Applications: Connected Components

Number of connected components: given N nodes and a list of edges, find the number of connected components. Initialize Union-Find with N elements (N components). For each edge (u, v): union(u, v). If they were in different sets, the component count decreases by 1. Final count = N – number of successful unions. Time: O(N + E * alpha(N)). Number of islands (2D grid): treat each land cell as a node. For each land cell, union it with adjacent land cells. The number of distinct roots among land cells is the number of islands. This is an alternative to BFS/DFS flood fill. Graph valid tree: a graph is a valid tree if it has exactly N-1 edges and is connected (one component). Process edges with Union-Find. If union(u, v) finds they are already in the same set, there is a cycle — not a tree. If all edges processed without a cycle and component count is 1, it is a valid tree. Earliest moment when everyone becomes friends: given timestamps and friendship edges, process edges in timestamp order. When the component count reaches 1, everyone is connected. Return that timestamp.

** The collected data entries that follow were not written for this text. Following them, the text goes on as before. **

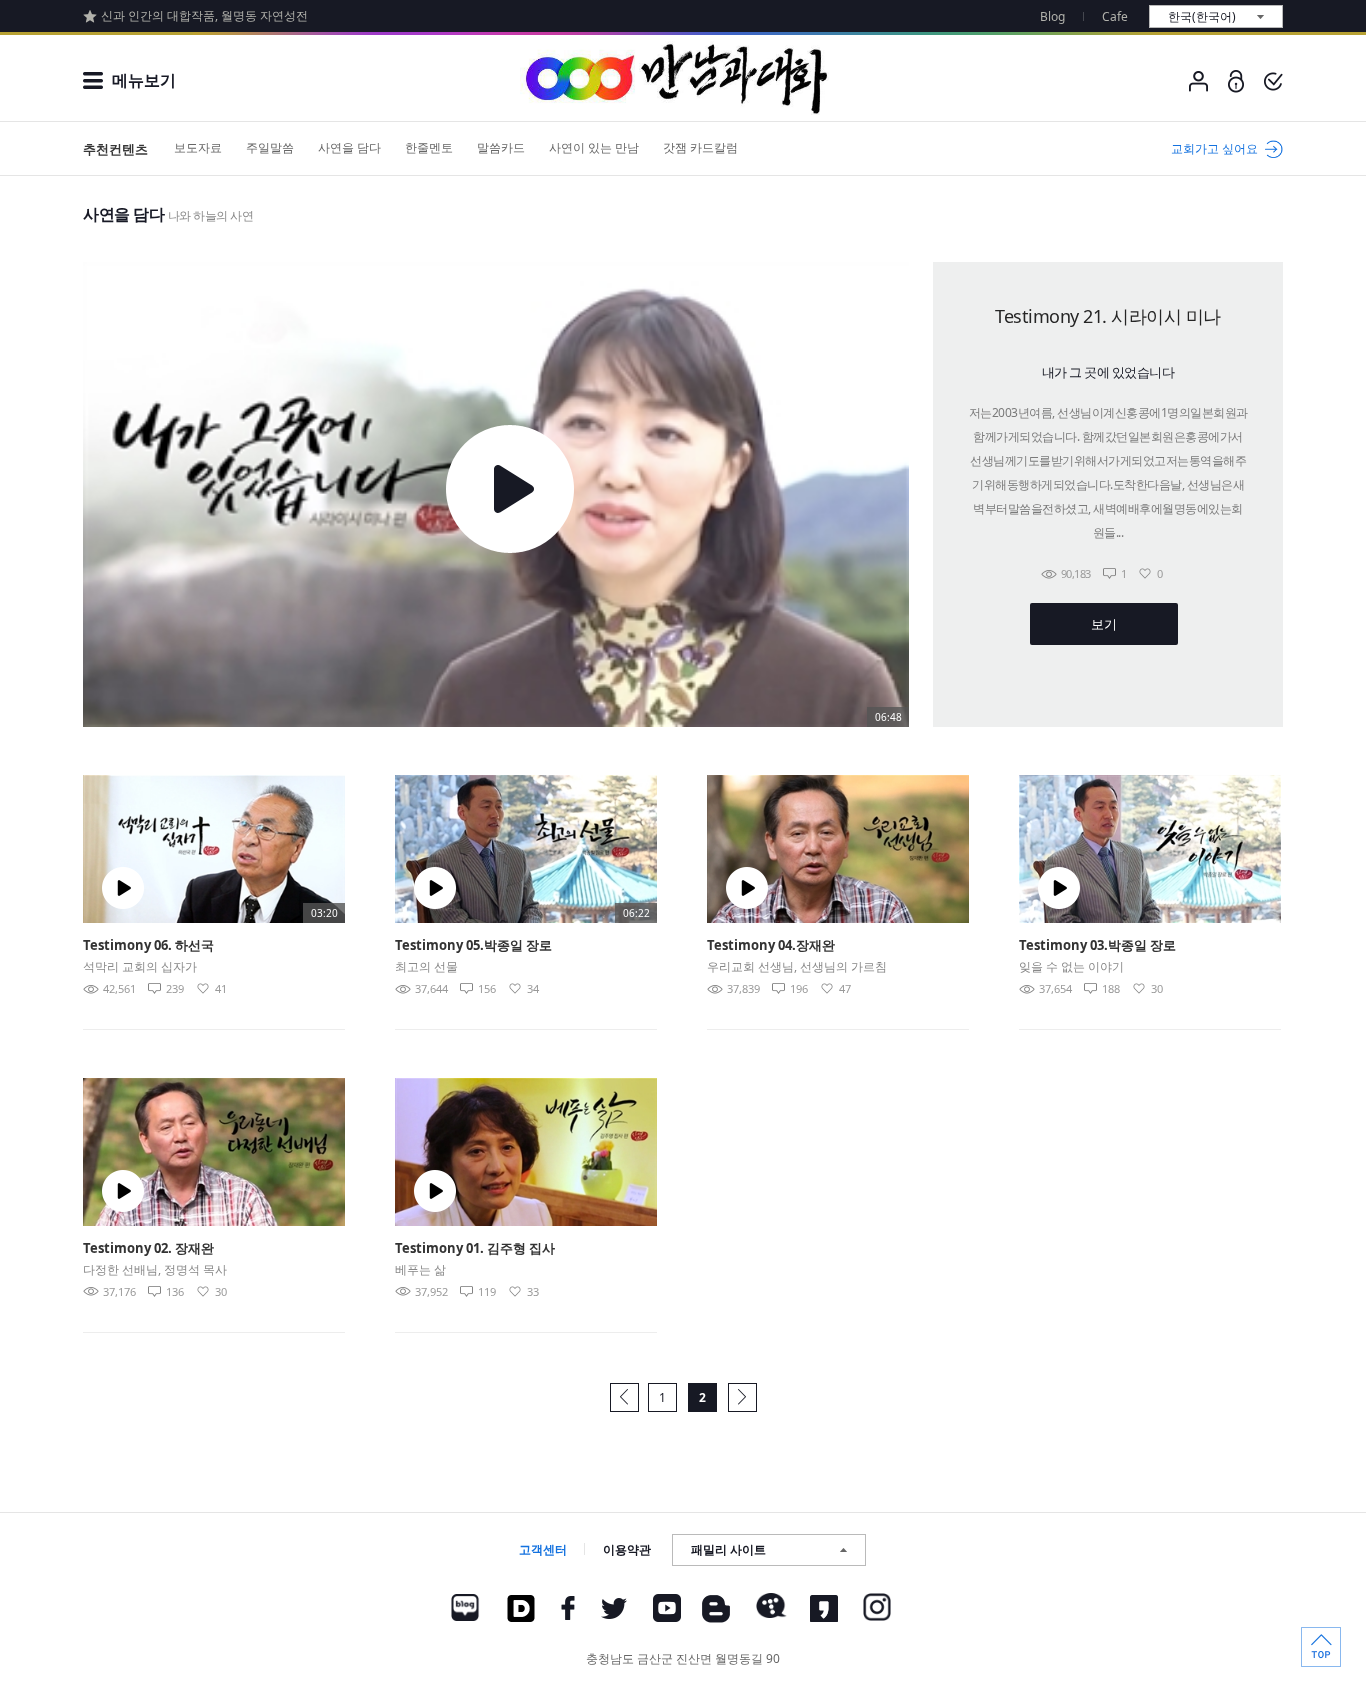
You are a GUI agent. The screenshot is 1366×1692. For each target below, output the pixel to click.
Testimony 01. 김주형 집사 (475, 1248)
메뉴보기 (144, 80)
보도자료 (198, 147)
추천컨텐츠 (115, 149)
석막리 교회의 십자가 (140, 966)
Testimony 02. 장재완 (148, 1248)
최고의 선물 (426, 966)
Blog (1052, 16)
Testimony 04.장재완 (771, 945)
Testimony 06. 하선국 (148, 945)
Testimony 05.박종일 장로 (473, 945)
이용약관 (627, 1549)
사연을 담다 (349, 147)
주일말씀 (270, 147)
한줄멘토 (429, 147)
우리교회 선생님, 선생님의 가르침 (797, 966)
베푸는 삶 (420, 1269)
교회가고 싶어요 (1214, 148)
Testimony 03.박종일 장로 (1097, 945)
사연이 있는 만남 (594, 147)
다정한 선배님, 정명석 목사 (155, 1269)
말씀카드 (501, 147)
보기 (1103, 624)
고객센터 (543, 1549)
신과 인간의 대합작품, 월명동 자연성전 (204, 15)
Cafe (1115, 16)
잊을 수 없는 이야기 (1071, 966)
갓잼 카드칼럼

Applications: Kruskal MST and Accounts Merge

Kruskal Minimum Spanning Tree: sort all edges by weight. Process edges from lightest to heaviest. For each edge (u, v, w): if find(u) != find(v), include this edge in the MST and union(u, v). If they are already connected, skip (including this edge would create a cycle). Stop when N-1 edges are included. Time: O(E log E) for sorting + O(E * alpha(N)) for Union-Find = O(E log E) overall. Accounts Merge: given a list of accounts where each account has a name and a list of emails, merge accounts that share any email (same person). Create a Union-Find over all unique emails. For each account, union all emails in that account. After processing, group emails by their root. Map each group back to the account name. This handles transitive relationships: if account 1 has emails {A, B} and account 2 has emails {B, C}, all three emails belong to the same person. Redundant Connection: given a graph that is a tree plus one extra edge, find the extra edge. Process edges with Union-Find. The first edge where find(u) == find(v) (already connected) is the redundant edge. These problems share the pattern: process relationships incrementally and use Union-Find to track connected components efficiently.

Union-Find vs BFS/DFS

Both Union-Find and BFS/DFS solve connectivity problems. When to use each: Union-Find is better when: (1) Edges arrive incrementally (online connectivity). You process edges one at a time and need connectivity answers after each. Rebuilding a graph for BFS/DFS after each edge is expensive. (2) You only need connectivity information (same component?), not paths. (3) The problem involves merging groups (accounts merge, friend circles). BFS/DFS is better when: (1) You need the actual path between nodes (Union-Find does not track paths). (2) You need shortest path (BFS). (3) You need traversal order (topological sort, level-order). (4) The graph is already built (no incremental edge processing). Both work for: number of connected components, cycle detection in undirected graphs, number of islands. For these, choose based on familiarity — both produce correct results with similar performance. Interview tip: if the problem says “are these two nodes connected?” after each edge addition, think Union-Find. If it says “find the shortest path” or “traverse all nodes,” think BFS/DFS.